Starr won't seek indictments against Clinton, first lady

Whitewater prosecutor may report on conduct

June 13, 1999|By NEW YORK TIMES NEWS SERVICE

WASHINGTON -- Kenneth W. Starr, the Whitewater prosecutor, will not seek indictments of President Clinton or Hillary Rodham Clinton but has tentatively decided to issue a final report about their behavior, several associates of Starr said last week.

The report, which could land in the middle of Mrs. Clinton's Senate campaign, might be "blistering" in its descriptions of her actions, one Starr associate said.

Starr, the associates said, decided that he would not seek criminal indictments after discussions in his office about that possibility. But as Starr winds down his operation, those associates said, he was leaning toward issuing a report that would discuss the Clintons' behavior in some detail.

The final decision on whether to issue such a report could have immense implications for Mrs. Clinton's likely run for a U.S. Senate seat from New York in 2000.

Starr, one adviser said, has been grappling with whether such a report would be perceived simply as a politically motivated gesture if it were released, as would be likely, in the middle of Mrs. Clinton's campaign. For all intents and purposes, she has already begun her campaign, although she has not made a formal announcement.

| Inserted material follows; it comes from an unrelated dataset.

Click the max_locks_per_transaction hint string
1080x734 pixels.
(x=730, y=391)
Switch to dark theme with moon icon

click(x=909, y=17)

Many of the discussions that led to the tentative decision to issue such a report occurred before it appeared that Mrs. Clinton was serious about running for the Senate, the Starr associates said.

The report, as now envisioned, would be a recitation of events and unresolved issues without any explicitly stated judgments, one Starr associate said. Nonetheless, Starr associates said, it would inevitably convey a critical view because it would raise unanswered questions about Mrs. Clinton's behavior in some land transactions in Arkansas and her testimony under oath about her actions as a lawyer in those deals.

Precisely what such a report would say about Mrs. Clinton is unclear. But this spring in Little Rock, Ark., at the trial of Susan McDougal, a former Whitewater partner of the Clintons, a Starr deputy disclosed that the prosecutor's office had drafted an indictment of Mrs. Clinton.

The deputy, W. Hickman Ewing, did not say exactly what was in the indictment, but he testified that he drafted it after concluding that Mrs. Clinton was not truthful in her answers to prosecutors about her role in Arkansas land deals.

Another issue that has been discussed, a second Starr adviser said, is whether it is fair to issue a report criticizing the behavior of someone who has not been and will not be indicted.

"The question as it has been framed in the debate has been whether you put up or shut up," that adviser said. "If you can't indict her, shouldn't you just shut up?"